After living for a month under the restrictions imposed by a 3-year banning order, Thozamile BOTHA left Zwide Township in Port Elizabeth to which he was restricted and crossed into Lesotho. The South African police were reported to be launching urgent investigations into how he escaped.
Thozamile Botha, formerly Chairman of the Port Elizabeth Black Civic Organisation (PBECO) was banned for 3 years at the end of February. An application for a relaxation of the ban so that he could return to work was rejected, as was the application for a relaxation by another banned PBECO member, Lizo PITYANA, who wanted to attend church services. Another banned PBECO colleague, Don QEQE, appeared in Port Elizabeth Magistrates Court in March on a charge of contravening his restriction order; the hearing was postponed till 3 April and then again until 7 May.

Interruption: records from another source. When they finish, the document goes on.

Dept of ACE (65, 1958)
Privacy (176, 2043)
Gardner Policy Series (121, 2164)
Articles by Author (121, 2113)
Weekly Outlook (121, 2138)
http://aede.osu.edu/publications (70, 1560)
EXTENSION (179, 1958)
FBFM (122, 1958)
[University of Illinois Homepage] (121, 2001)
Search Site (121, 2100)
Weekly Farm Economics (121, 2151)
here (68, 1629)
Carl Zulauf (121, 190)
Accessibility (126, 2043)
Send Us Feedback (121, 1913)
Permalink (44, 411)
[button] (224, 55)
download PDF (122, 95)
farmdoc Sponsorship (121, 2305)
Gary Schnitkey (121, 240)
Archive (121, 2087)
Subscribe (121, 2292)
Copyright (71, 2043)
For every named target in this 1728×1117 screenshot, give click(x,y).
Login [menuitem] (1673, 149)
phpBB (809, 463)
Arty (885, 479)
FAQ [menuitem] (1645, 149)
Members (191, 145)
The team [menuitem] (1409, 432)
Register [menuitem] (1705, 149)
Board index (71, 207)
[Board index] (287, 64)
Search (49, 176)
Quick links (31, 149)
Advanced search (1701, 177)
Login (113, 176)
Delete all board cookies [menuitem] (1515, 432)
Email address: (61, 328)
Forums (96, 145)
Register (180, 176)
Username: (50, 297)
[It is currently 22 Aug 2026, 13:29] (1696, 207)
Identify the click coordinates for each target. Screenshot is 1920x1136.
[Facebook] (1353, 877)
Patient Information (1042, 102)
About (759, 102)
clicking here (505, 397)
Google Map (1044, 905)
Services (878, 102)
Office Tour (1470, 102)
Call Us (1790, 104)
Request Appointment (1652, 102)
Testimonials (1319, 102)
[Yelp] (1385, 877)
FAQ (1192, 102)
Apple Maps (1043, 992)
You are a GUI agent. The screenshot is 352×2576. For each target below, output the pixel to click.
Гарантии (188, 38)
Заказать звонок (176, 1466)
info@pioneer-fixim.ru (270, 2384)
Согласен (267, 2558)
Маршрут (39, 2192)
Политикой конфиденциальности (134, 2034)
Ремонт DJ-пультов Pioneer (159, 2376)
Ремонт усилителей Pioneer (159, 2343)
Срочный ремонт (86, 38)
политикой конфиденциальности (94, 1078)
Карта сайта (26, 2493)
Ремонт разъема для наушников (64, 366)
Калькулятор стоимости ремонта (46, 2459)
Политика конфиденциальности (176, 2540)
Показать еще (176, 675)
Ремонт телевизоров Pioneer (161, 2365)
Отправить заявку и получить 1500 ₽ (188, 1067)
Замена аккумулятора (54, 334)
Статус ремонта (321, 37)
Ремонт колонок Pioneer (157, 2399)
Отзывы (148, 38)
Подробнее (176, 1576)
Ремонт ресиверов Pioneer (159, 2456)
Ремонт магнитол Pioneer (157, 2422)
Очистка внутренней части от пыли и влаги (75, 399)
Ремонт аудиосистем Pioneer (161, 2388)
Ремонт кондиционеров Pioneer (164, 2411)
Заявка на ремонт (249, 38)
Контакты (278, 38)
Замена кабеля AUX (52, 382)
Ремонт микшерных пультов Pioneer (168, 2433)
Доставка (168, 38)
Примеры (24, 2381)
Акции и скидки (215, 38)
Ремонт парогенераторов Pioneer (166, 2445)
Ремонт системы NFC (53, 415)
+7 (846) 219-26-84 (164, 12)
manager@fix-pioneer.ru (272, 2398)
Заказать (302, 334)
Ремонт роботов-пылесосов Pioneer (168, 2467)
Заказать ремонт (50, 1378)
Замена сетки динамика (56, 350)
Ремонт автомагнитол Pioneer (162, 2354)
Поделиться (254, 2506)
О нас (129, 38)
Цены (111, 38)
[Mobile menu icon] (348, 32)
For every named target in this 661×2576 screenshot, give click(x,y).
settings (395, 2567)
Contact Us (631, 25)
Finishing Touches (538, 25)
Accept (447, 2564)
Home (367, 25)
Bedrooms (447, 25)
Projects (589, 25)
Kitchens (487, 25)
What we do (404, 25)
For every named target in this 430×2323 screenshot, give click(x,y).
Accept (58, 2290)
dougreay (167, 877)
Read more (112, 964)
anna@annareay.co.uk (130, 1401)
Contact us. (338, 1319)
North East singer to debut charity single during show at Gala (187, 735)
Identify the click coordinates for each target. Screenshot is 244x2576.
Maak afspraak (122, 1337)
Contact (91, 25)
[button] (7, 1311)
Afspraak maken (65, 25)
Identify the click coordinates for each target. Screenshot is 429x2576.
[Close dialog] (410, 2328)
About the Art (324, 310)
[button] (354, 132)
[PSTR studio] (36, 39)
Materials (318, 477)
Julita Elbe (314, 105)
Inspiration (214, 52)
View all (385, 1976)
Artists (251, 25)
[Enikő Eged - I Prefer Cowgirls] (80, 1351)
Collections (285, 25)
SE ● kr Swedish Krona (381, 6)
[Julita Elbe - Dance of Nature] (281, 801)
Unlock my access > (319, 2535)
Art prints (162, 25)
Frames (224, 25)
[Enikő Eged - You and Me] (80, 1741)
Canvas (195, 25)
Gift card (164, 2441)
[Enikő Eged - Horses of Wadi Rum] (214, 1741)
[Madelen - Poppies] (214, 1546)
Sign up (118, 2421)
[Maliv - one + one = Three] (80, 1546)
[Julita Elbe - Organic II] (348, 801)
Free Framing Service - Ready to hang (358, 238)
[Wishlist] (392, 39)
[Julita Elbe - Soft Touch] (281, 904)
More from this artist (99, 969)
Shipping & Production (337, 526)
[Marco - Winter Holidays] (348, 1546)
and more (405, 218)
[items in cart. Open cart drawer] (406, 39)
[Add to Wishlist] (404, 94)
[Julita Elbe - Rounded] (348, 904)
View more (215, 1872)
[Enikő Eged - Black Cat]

Winnie Mandela, confined since 1977 to Brandfort in the Free State, has applied for a passport so that she can take part in celebrations marking the first anniversary of Grenada's revolution. If the application is successful, she will also go to India to accept on Nelson Mandela's behalf, the Jawaharlal Nehru Award. Her banning orders will also need relaxing if she is successful in interviews she has had for a job with the Sigr~ Motor Corporation.
Dr Mamphela Ramphele, banned and restricted to the Napumo area of Tzaneen, has been refused permission to have her banning order relaxed so that she can study a course in medicine relevant to the Tzaneen area at the University of the Witwatersrand. The application was turned down twice, first in March and again in April after the case had been taken up by the Medical Association of South Africa.
The Transkei Youth League has been declared an unlawful organisation and its organiser Teddy Mpahlwa has been arrested.
Aubrey Mokoena was acquitted in March after being charged with contravening his banning order.
David Russell, on bail pending the outcome of an appeal against a 12-month sentence for contravening banning orders, was convicted on a number of further charges in April resulting in a fine of R500 and sentences totalling 8 months, suspended for 5 years. The fine, with an option of three months imprisonment was for being in possession of the banned book Biko by Donald Woods. The 8 months suspended prison sentence was for three contraventions of the Internal Security Act — 6 months for two contraventions of his banning order and 2 months for distributing a publication about police actions in Crossroads in 1978.
In the year ending 30 June 1979 a total of 355 persons were charged under the Immorality Act, according to the Minister of Police. The police investigated 350 suspected contraventions of the Act.